The inclusion of a binding arbitration provision in the employment contract between you and your clients would prospectively limit your liability to your clients for malpractice within the meaning of Rule 1.8(h). Accordingly, you may ethically include a binding arbitration provision in your attorney-client contract only if the client is independently represented by counsel in connection with the negotiation and execution of the contract.

DISCUSSION:

Rule 1.8(h) of the Rules of Professional Conduct provides, in pertinent part, as follows:

“A lawyer shall not make an agreement prospectively limiting the lawyer’s
liability to a client for malpractice unless permitted by law and the client is
independently represented in making the agreement . . .”.

Applying the above-quoted Rule to your inquiry, the determinative issue appears to be whether binding arbitration prospectively limits the lawyer’s liability to a client for malpractice.

It would appear that the primary purpose to be achieved by requiring binding arbitration as a condition of representation by an attorney is to preclude the client from suing the attorney for malpractice in a court of law and before a jury.

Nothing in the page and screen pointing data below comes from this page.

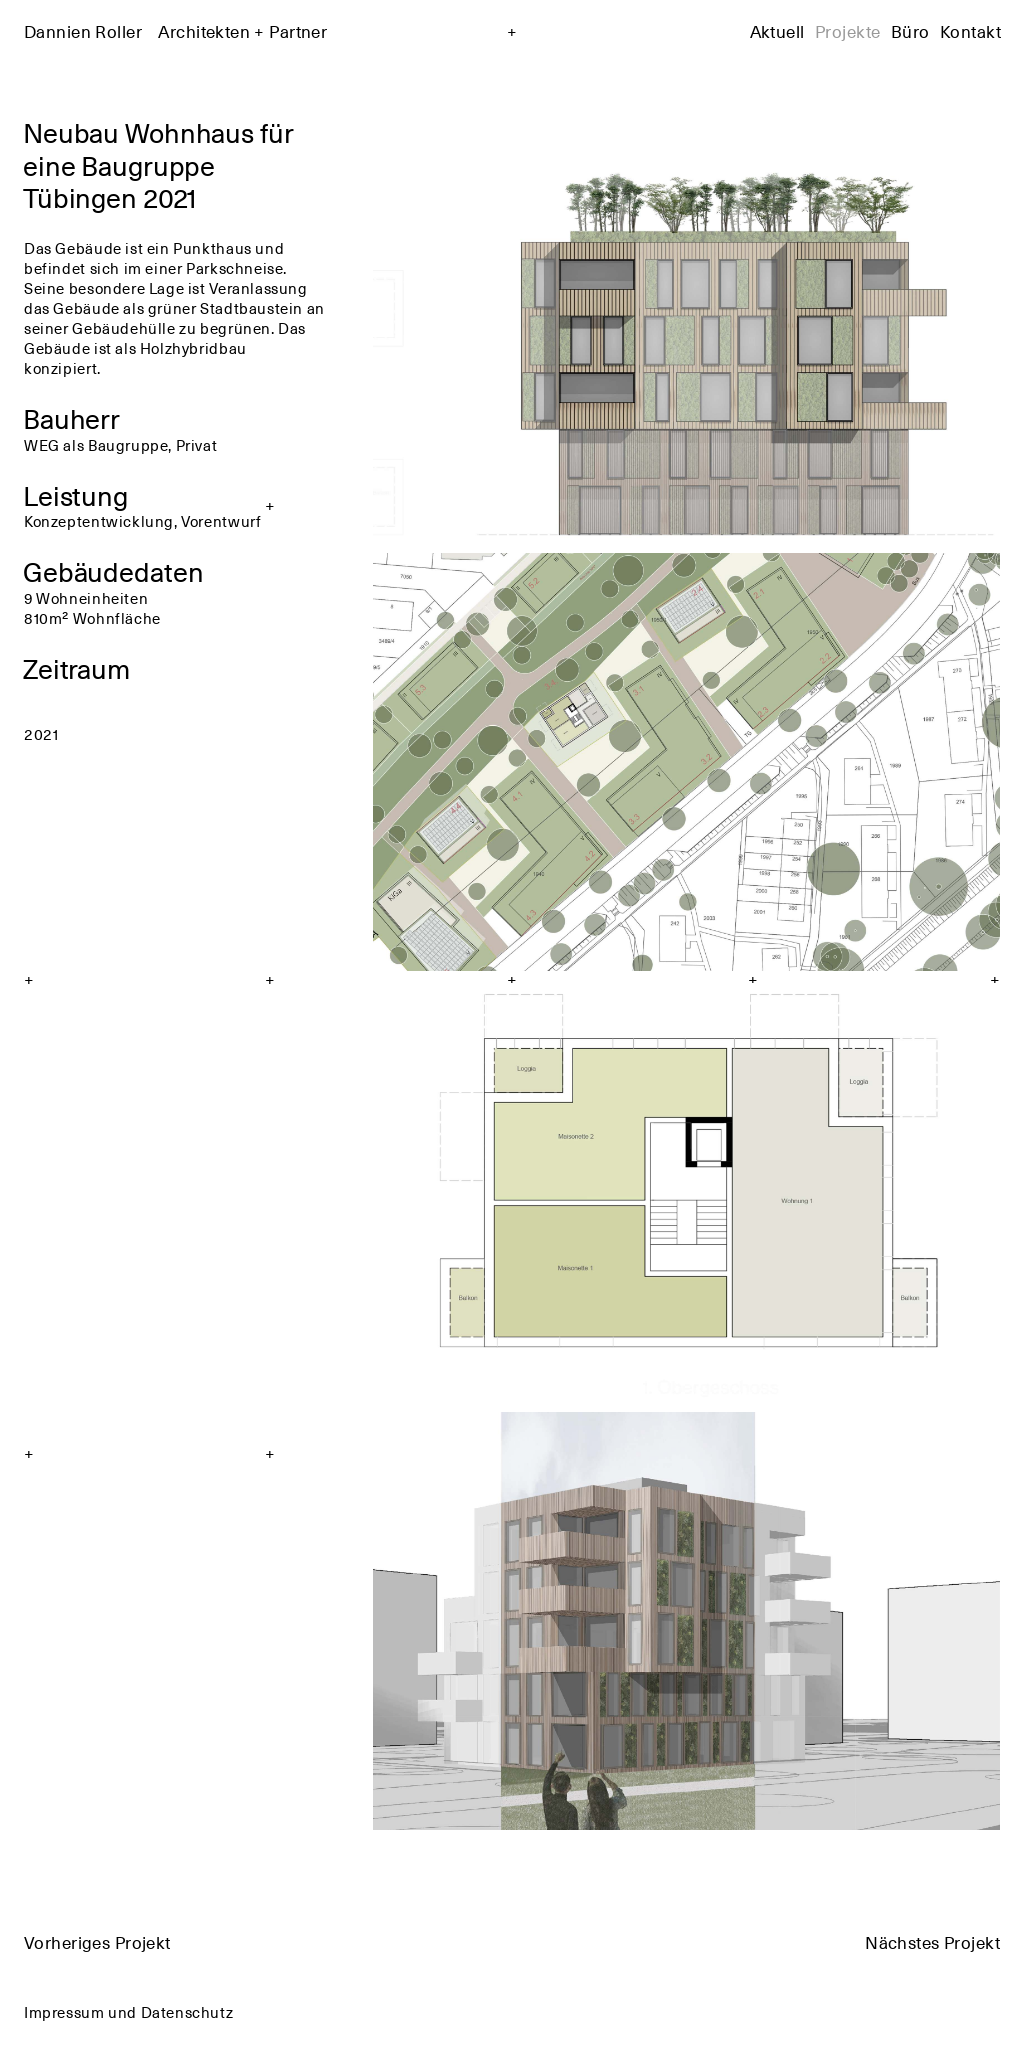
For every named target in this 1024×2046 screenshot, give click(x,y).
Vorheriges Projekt (97, 1942)
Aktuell (777, 31)
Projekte (847, 31)
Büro (910, 31)
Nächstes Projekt (932, 1942)
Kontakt (970, 31)
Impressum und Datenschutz (128, 2011)
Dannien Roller (175, 31)
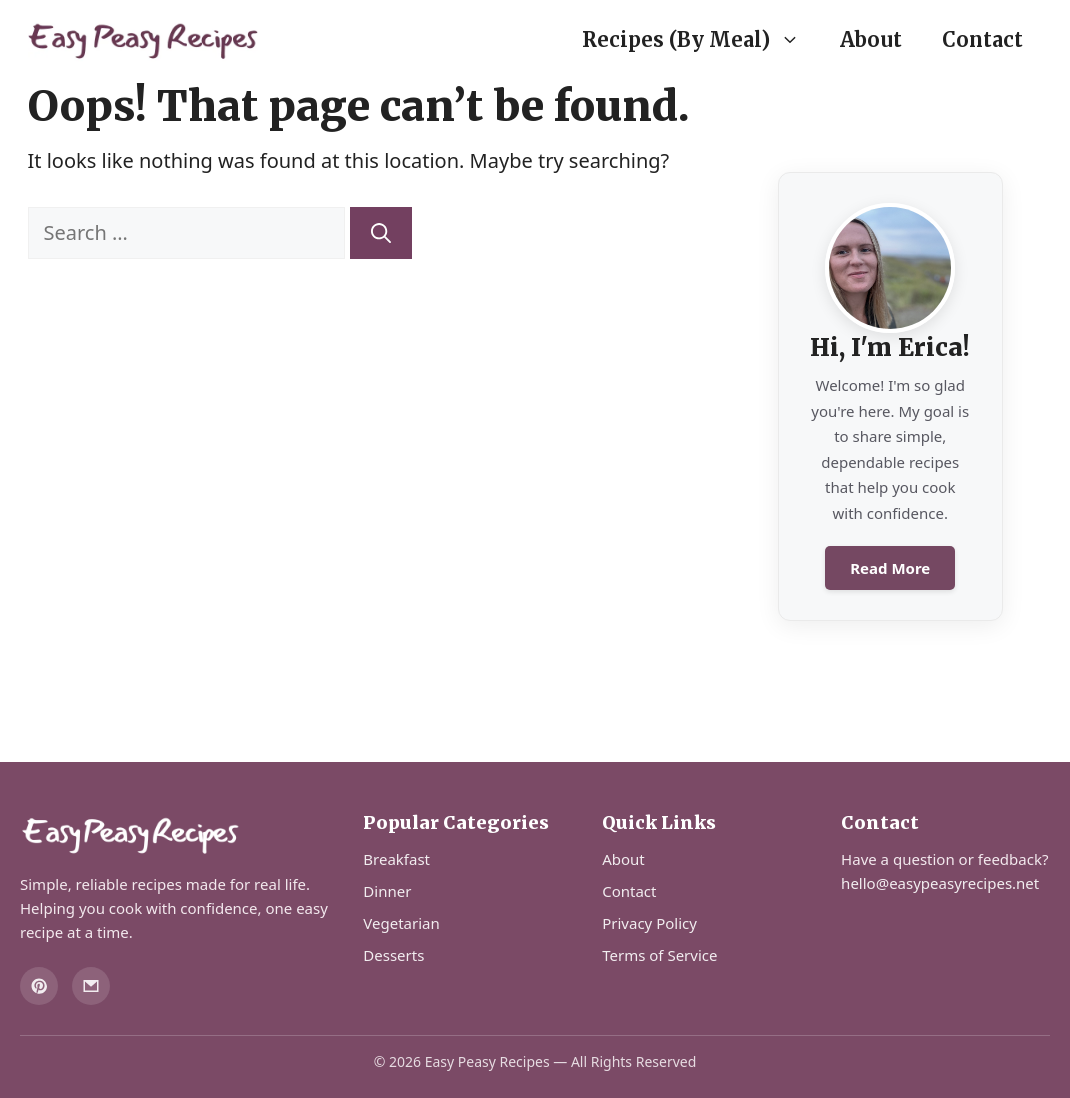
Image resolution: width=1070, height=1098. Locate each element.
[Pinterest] (39, 986)
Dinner (387, 891)
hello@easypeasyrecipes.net (940, 883)
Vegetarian (401, 923)
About (871, 39)
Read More (890, 568)
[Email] (91, 986)
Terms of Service (659, 955)
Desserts (393, 955)
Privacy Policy (649, 923)
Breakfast (396, 859)
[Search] (381, 233)
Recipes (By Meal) (701, 40)
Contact (982, 39)
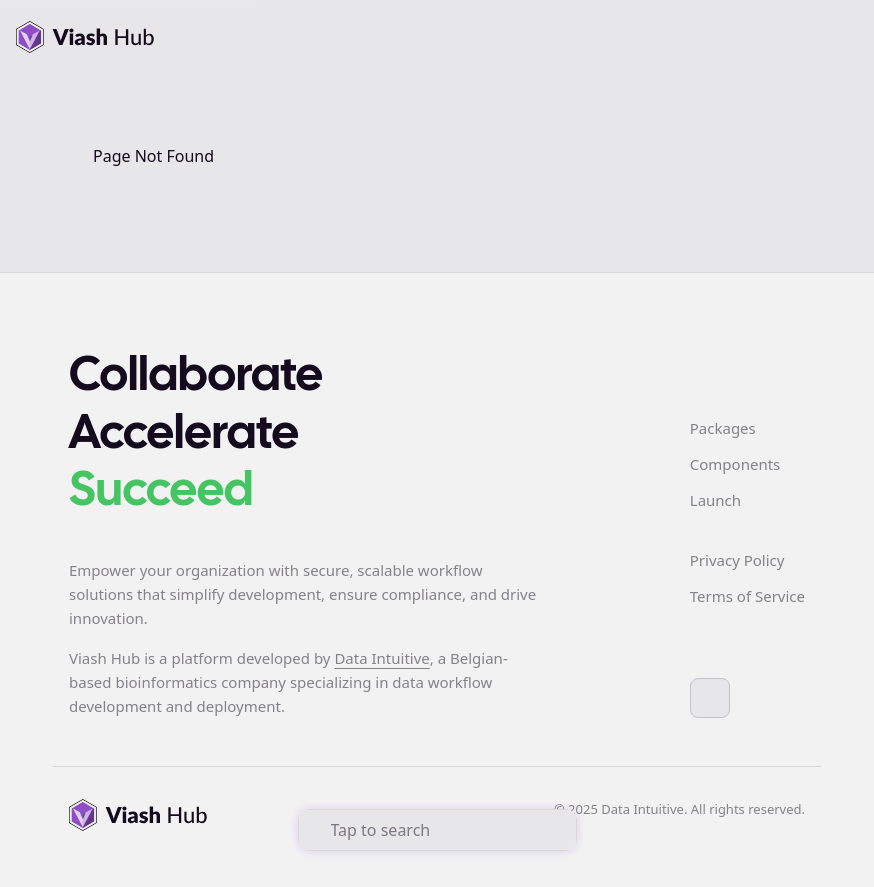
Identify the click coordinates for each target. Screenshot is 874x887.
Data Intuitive (381, 658)
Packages (723, 428)
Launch (715, 500)
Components (735, 464)
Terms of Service (747, 596)
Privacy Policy (737, 560)
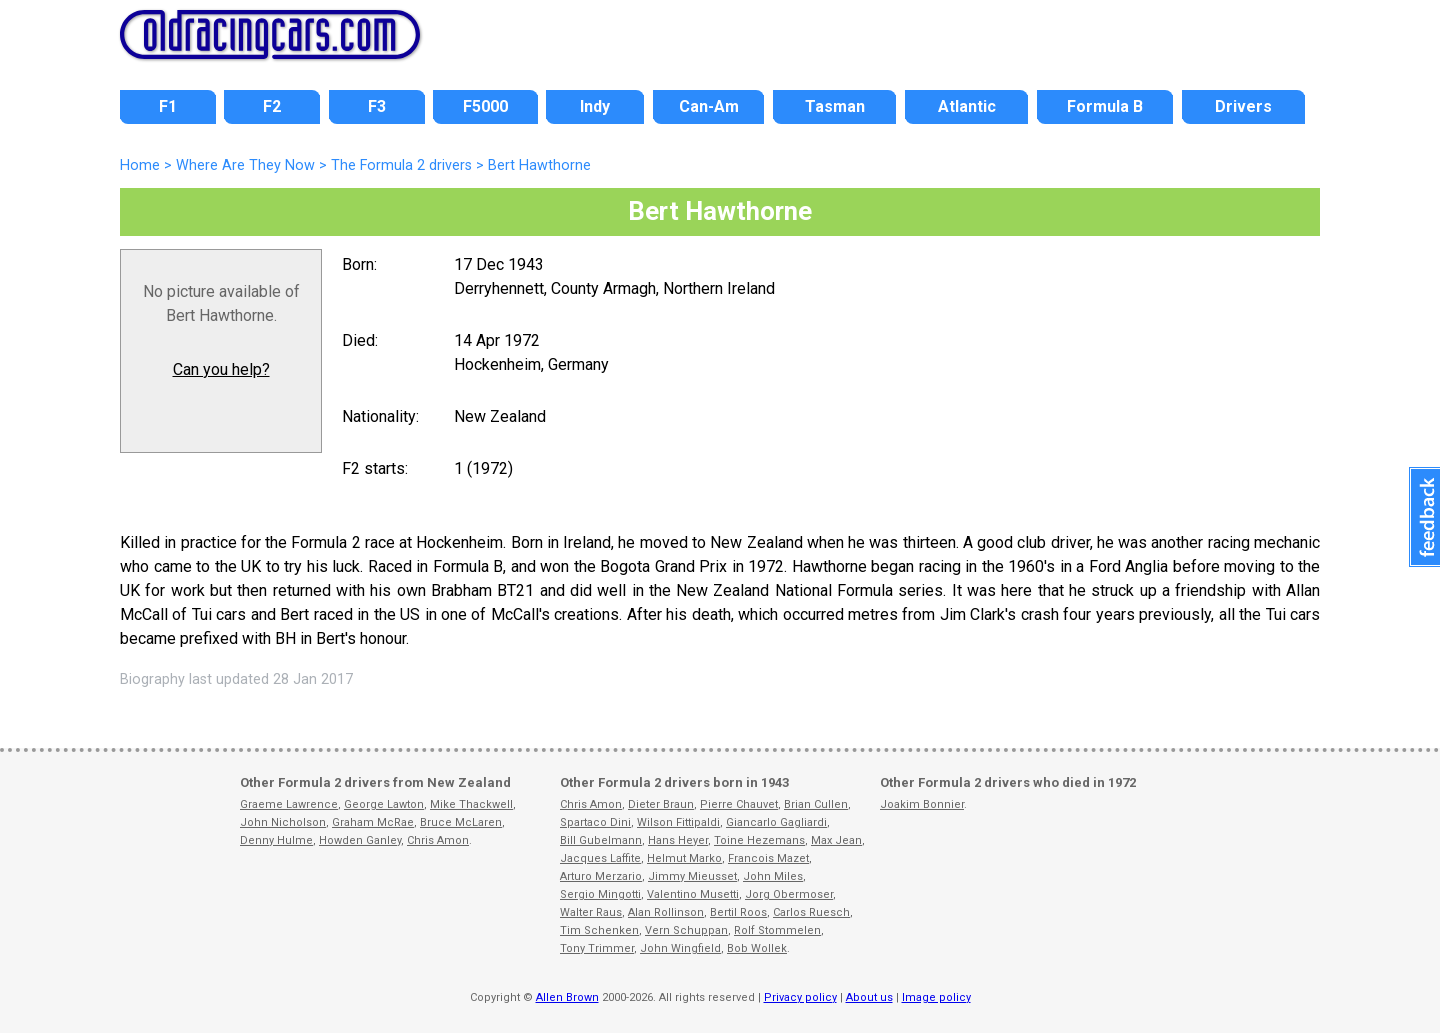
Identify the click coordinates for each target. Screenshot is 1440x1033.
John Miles (773, 876)
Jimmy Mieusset (692, 876)
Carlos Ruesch (811, 912)
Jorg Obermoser (789, 894)
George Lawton (384, 804)
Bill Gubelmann (601, 840)
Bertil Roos (738, 912)
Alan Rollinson (666, 912)
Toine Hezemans (759, 840)
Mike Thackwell (471, 804)
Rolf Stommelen (777, 930)
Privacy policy (800, 997)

Therefore, a client who signs a binding arbitration agreement with an attorney is giving up rights the client is otherwise constitutionally and legally guaranteed, i.e., to have a jury determine whether and to what extent the attorney is guilty of malpractice and, if so, the amount of damages to be
awarded the client in compensation therefor. The fact that binding arbitration denies the client adjudicatory rights afforded by the United States Constitution, the Alabama Constitution and state law constitutes, in the opinion of the Disciplinary Commission, a limitation on the lawyer’s liability to a client for malpractice. It is, therefore, the opinion of the Commission, that the inclusion of a binding arbitration provision in the employment contract between you and your clients would prospectively limit your liability to your clients for malpractice within the meaning of Rule 1.8(h). Accordingly, you may ethically include a binding arbitration provision in your attorney-client contract only if the client is independently represented by counsel in connection with the negotiation and execution of the contract.

The rationale for the requirement of independent counsel is inexorable. The client must not be placed in a position of surrendering significant legal and constitutional rights without fully comprehending the ramifications thereof. Since the client is surrendering these rights as a precondition of obtaining your
services, you would have a conflict of interest in counseling and advising the client with regard thereto. Such counsel and advice must come from an attorney whose interest would not be affected by the client’s decision. The requirement of independent counsel is particularly compelling where, as in most instances,
the client is relatively uneducated and unsophisticated with regard to legal matters and would be, for the most part, otherwise at the mercy of the attorney who has drafted the employment contract.